RECORDS section start
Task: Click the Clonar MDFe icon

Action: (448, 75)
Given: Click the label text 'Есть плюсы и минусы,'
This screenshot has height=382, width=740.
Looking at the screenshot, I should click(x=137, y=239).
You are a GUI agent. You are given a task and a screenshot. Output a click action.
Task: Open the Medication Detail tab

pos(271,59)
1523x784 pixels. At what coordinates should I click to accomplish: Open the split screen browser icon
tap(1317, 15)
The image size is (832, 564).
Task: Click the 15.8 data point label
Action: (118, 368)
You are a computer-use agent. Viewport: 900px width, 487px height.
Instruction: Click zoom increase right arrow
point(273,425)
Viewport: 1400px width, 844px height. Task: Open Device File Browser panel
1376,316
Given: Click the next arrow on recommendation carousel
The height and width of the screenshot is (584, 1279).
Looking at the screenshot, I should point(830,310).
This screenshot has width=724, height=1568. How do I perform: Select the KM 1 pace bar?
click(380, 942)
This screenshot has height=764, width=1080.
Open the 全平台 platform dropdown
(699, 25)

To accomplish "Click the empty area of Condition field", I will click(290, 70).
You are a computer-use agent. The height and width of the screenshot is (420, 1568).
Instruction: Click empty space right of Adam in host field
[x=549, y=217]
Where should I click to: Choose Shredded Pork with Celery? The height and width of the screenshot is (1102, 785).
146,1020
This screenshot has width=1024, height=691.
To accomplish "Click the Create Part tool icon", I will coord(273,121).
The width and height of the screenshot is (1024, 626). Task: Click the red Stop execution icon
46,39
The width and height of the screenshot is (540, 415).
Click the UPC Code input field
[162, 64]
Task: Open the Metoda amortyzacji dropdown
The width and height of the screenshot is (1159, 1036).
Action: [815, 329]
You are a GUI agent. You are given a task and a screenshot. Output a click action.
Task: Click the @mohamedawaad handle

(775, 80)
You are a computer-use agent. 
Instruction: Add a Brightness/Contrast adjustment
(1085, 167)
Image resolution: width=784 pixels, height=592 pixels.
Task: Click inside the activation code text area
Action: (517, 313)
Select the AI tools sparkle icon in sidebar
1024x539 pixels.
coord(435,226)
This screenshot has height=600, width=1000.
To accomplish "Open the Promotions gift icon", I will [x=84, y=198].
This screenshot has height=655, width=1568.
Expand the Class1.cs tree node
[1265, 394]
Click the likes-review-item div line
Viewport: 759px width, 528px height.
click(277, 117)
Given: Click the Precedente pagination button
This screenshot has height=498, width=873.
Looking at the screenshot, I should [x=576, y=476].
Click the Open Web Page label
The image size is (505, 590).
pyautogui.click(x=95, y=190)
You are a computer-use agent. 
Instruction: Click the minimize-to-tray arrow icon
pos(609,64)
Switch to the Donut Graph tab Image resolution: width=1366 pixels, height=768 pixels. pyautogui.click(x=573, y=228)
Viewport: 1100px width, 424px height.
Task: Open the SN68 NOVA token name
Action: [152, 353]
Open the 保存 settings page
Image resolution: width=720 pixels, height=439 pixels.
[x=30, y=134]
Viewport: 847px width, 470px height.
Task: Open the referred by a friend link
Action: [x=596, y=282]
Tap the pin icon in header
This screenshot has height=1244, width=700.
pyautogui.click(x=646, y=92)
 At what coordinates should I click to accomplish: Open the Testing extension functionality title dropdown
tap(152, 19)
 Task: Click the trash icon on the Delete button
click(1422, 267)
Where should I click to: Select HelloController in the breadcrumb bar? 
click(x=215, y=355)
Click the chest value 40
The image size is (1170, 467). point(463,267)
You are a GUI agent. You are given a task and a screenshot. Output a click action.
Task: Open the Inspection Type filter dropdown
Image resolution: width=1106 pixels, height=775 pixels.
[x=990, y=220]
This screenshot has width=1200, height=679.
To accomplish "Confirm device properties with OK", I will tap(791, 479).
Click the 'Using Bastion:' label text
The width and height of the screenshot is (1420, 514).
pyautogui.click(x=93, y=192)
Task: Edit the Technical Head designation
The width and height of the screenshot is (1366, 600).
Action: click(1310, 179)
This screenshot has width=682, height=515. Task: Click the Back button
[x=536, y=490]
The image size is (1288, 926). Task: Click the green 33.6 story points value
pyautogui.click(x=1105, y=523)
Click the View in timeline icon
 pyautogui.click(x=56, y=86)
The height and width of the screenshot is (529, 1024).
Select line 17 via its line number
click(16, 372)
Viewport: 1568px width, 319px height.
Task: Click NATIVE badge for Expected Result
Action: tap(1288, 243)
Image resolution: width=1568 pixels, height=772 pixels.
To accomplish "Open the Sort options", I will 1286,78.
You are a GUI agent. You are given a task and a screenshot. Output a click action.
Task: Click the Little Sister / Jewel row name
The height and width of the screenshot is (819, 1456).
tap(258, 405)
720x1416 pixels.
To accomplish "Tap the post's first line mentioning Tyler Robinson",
RECORDS section end
▶ _WHAT TO PRODUCE_
Retype the listing above in full, exactly as it stands.

▶ _EXERCISE RESPONSE_
Task: Click the Clonar MDFe icon

Action: (448, 75)
Given: Click the label text 'Есть плюсы и минусы,'
This screenshot has height=382, width=740.
Looking at the screenshot, I should click(x=137, y=239).
You are a GUI agent. You are given a task and a screenshot. Output a click action.
Task: Open the Medication Detail tab

pos(271,59)
1523x784 pixels. At what coordinates should I click to accomplish: Open the split screen browser icon
tap(1317, 15)
The image size is (832, 564).
Task: Click the 15.8 data point label
Action: (118, 368)
You are a computer-use agent. Viewport: 900px width, 487px height.
Instruction: Click zoom increase right arrow
point(273,425)
Viewport: 1400px width, 844px height. Task: Open Device File Browser panel
1376,316
Given: Click the next arrow on recommendation carousel
The height and width of the screenshot is (584, 1279).
Looking at the screenshot, I should point(830,310).
This screenshot has width=724, height=1568. How do I perform: Select the KM 1 pace bar?
click(380, 942)
This screenshot has height=764, width=1080.
Open the 全平台 platform dropdown
(699, 25)

To accomplish "Click the empty area of Condition field", I will click(290, 70).
You are a computer-use agent. The height and width of the screenshot is (420, 1568).
Instruction: Click empty space right of Adam in host field
[x=549, y=217]
Where should I click to: Choose Shredded Pork with Celery? The height and width of the screenshot is (1102, 785).
146,1020
This screenshot has width=1024, height=691.
To accomplish "Click the Create Part tool icon", I will coord(273,121).
The width and height of the screenshot is (1024, 626). Task: Click the red Stop execution icon
46,39
The width and height of the screenshot is (540, 415).
Click the UPC Code input field
[162, 64]
Task: Open the Metoda amortyzacji dropdown
The width and height of the screenshot is (1159, 1036).
Action: [815, 329]
You are a GUI agent. You are given a task and a screenshot. Output a click action.
Task: Click the @mohamedawaad handle

(775, 80)
You are a computer-use agent. 
Instruction: Add a Brightness/Contrast adjustment
(1085, 167)
Image resolution: width=784 pixels, height=592 pixels.
Task: Click inside the activation code text area
Action: (517, 313)
Select the AI tools sparkle icon in sidebar
1024x539 pixels.
coord(435,226)
This screenshot has height=600, width=1000.
To accomplish "Open the Promotions gift icon", I will [x=84, y=198].
This screenshot has height=655, width=1568.
Expand the Class1.cs tree node
[1265, 394]
Click the likes-review-item div line
Viewport: 759px width, 528px height.
click(277, 117)
Given: Click the Precedente pagination button
This screenshot has height=498, width=873.
Looking at the screenshot, I should [x=576, y=476].
Click the Open Web Page label
The image size is (505, 590).
pyautogui.click(x=95, y=190)
You are a computer-use agent. 
Instruction: Click the minimize-to-tray arrow icon
pos(609,64)
Switch to the Donut Graph tab Image resolution: width=1366 pixels, height=768 pixels. pyautogui.click(x=573, y=228)
Viewport: 1100px width, 424px height.
Task: Open the SN68 NOVA token name
Action: [152, 353]
Open the 保存 settings page
Image resolution: width=720 pixels, height=439 pixels.
[x=30, y=134]
Viewport: 847px width, 470px height.
Task: Open the referred by a friend link
Action: [x=596, y=282]
Tap the pin icon in header
This screenshot has height=1244, width=700.
pyautogui.click(x=646, y=92)
 At what coordinates should I click to accomplish: Open the Testing extension functionality title dropdown
tap(152, 19)
 Task: Click the trash icon on the Delete button
click(1422, 267)
Where should I click to: Select HelloController in the breadcrumb bar? 
click(x=215, y=355)
Click the chest value 40
The image size is (1170, 467). point(463,267)
You are a GUI agent. You are given a task and a screenshot. Output a click action.
Task: Open the Inspection Type filter dropdown
Image resolution: width=1106 pixels, height=775 pixels.
[x=990, y=220]
This screenshot has width=1200, height=679.
To accomplish "Confirm device properties with OK", I will tap(791, 479).
Click the 'Using Bastion:' label text
The width and height of the screenshot is (1420, 514).
pyautogui.click(x=93, y=192)
Task: Edit the Technical Head designation
The width and height of the screenshot is (1366, 600).
Action: click(1310, 179)
This screenshot has width=682, height=515. Task: Click the Back button
[x=536, y=490]
The image size is (1288, 926). Task: Click the green 33.6 story points value
pyautogui.click(x=1105, y=523)
Click the View in timeline icon
 pyautogui.click(x=56, y=86)
The height and width of the screenshot is (529, 1024).
Select line 17 via its line number
click(16, 372)
Viewport: 1568px width, 319px height.
Task: Click NATIVE badge for Expected Result
Action: tap(1288, 243)
Image resolution: width=1568 pixels, height=772 pixels.
To accomplish "Open the Sort options", I will 1286,78.
You are a GUI agent. You are given a task and a screenshot. Output a click action.
Task: Click the Little Sister / Jewel row name
The height and width of the screenshot is (819, 1456).
tap(258, 405)
720x1416 pixels.
To accomplish "Tap the post's first line mentioning Tyler Robinson",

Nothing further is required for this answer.